Posted April. 08, 2010 07:00,   


Since 2005, the Doosan Group has tested entry-level job applicants on their comprehension and writing ability in Chinese characters. This is based on the conglomerate’s belief that such ability is necessary to better understand growingly important Asian markets. University graduates seeking jobs at Korea’s five major business lobbying organizations, including the Korea Chamber of Commerce and Industry and the Federation of Korean Industries, or major companies such as Hyundai Heavy Industries, Hyundai Mipo Dockyard and the Kumho Asiana Group, must also take such a test. The Samsung Group gives extra points to job applicants who possess a superior knowledge of Chinese script.

The ability to read and write Chinese characters helps in doing business with Chinese, Japanese and Taiwanese companies or traveling in or conducting human exchanges with those countries. Even if one does not speak Chinese or Japanese, he or she can enjoy a minimum level of communication with people from the three countries by writing Chinese characters. The simplified characters used in China can be learned more easily than the traditional Chinese script that Korea uses. Certain entrepreneurs say young people with a better understanding of ideographic Chinese characters have a superior ability to express their ideas in a more compressed way and boast moderation and depth in their language usage.

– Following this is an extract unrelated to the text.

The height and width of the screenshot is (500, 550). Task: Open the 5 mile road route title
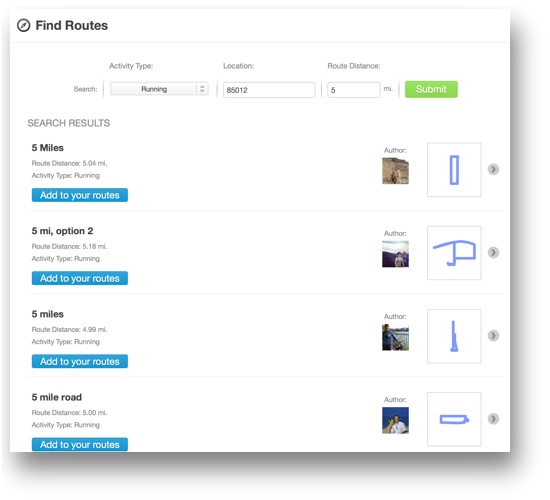(57, 397)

The Toegye Studies Institute and the Association of Traditional Cultural Studies of Korea say their tests show students learning Chinese characters have better Korean-language skills. They taught two classes of seventh graders with existing textbooks that show Chinese characters in less than 10 percent of the text for 10 months. Two other classes used supplementary textbooks using 1,000 basic Chinese characters. An evaluation of Korean-language vocabulary showed that those who learned more Chinese characters scored on average 8.3 points higher than those who did not. Knowing Chinese script results in higher understanding of terminology, and helps students to better study not only the Korean language but also other subjects such as social studies, history and science.

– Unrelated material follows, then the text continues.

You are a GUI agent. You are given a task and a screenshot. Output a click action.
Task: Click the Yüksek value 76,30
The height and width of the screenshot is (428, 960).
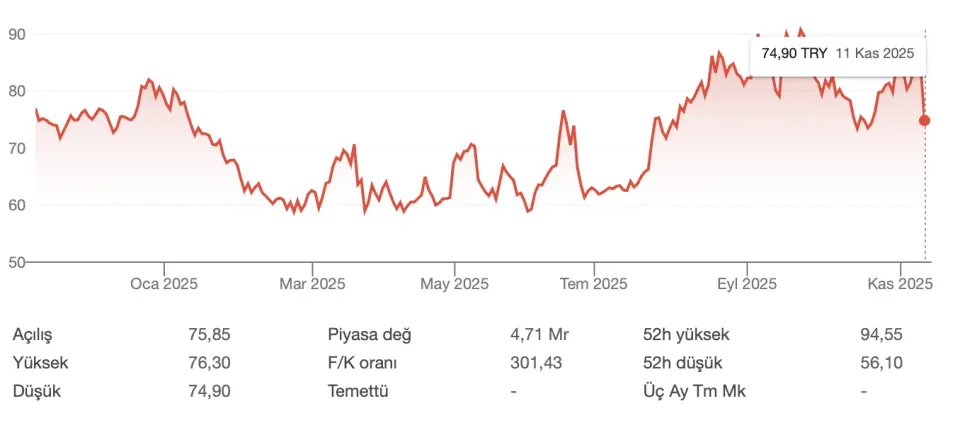click(210, 363)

Hangeul is the Korean people`s proud alphabet that should be cherished. Yet many Korean words are derived from Chinese characters, and using hangeul only often makes it difficult to understand word meanings and leads to plenty of homonyms. Acquiring basic ability in Chinese script will help young Koreans in the future. As Asia’s global status rises rapidly in the 21st century, the ability to use Chinese characters can directly affect individual and national competitiveness in Korea just as much as English-language skills.